And it's not because it's Christmastime, or because I am filled with holiday cheer. I was actually thinking, as I was walking such familiar streets, how they will someday soon no longer be mine. One particular pizzeria was decked out excessively in lights and plastic candy canes and big bows. And I thought of how that had probably come to become a kind of tradition, and how the long-time residents of the neighborhood must look at the pizzeria and smile to themselves, shaking their heads but comforted by the continuity. And as I continued down the street, I passed an apartment building and the solitary, traveling vine that winds around the corner of it, hinting at a few fuschia flowers- it was where V used to live.

And right after that, I hit a particular intersection.
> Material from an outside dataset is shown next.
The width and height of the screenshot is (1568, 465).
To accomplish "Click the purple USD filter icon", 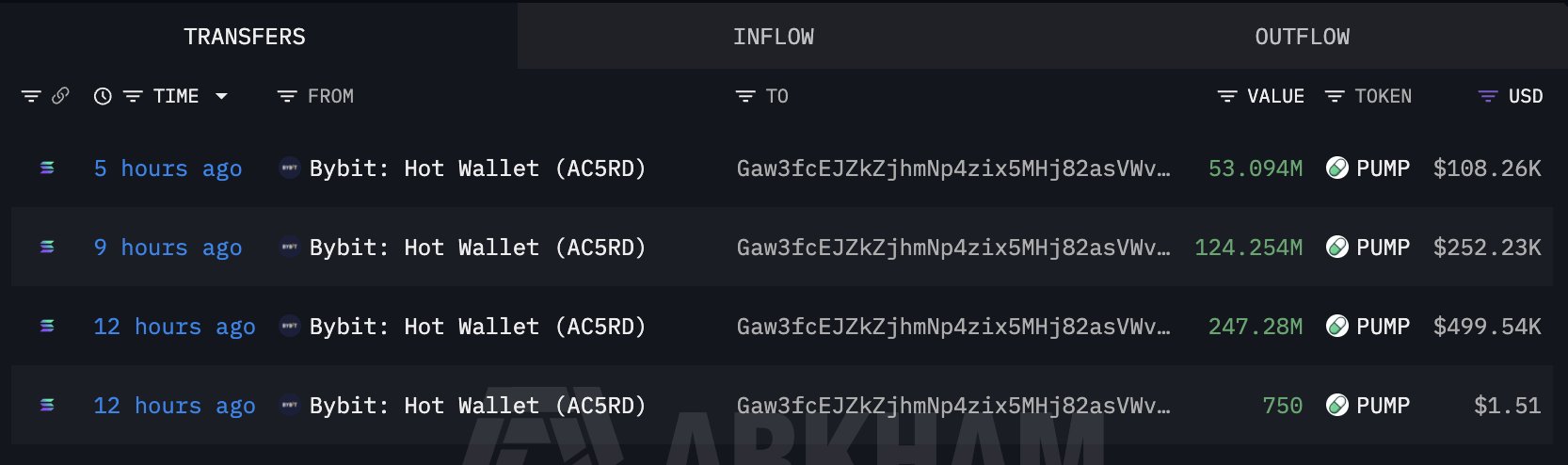I will click(x=1488, y=96).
I do not know how many times I have hit that intersection, but once again, I gasped at the corner. Right there, after having only apartment and store facades in my line of vision for blocks and blocks, I come face to face with a view of the downtown city lights and the Bay Bridge, glowing, just slightly blurred. Framed against palm trees, it cannot help but make you swoon. It cannot help but impress upon you that you live here, and that, in that small way, you are a tiny part of this little, pretty city.

I thought of how I stay around just long enough in a place that I start to breathe it, start to know its ways and its traditions. And just as I finally start to feel a part of it, it's time to go. That won't change for the foreseeable future, and I suppose that is okay. But this time of year is about tradition, and it's the one time of year that I really notice how without tradition I am. Well, except for these late night haunts of mine, through certain half-deserted streets.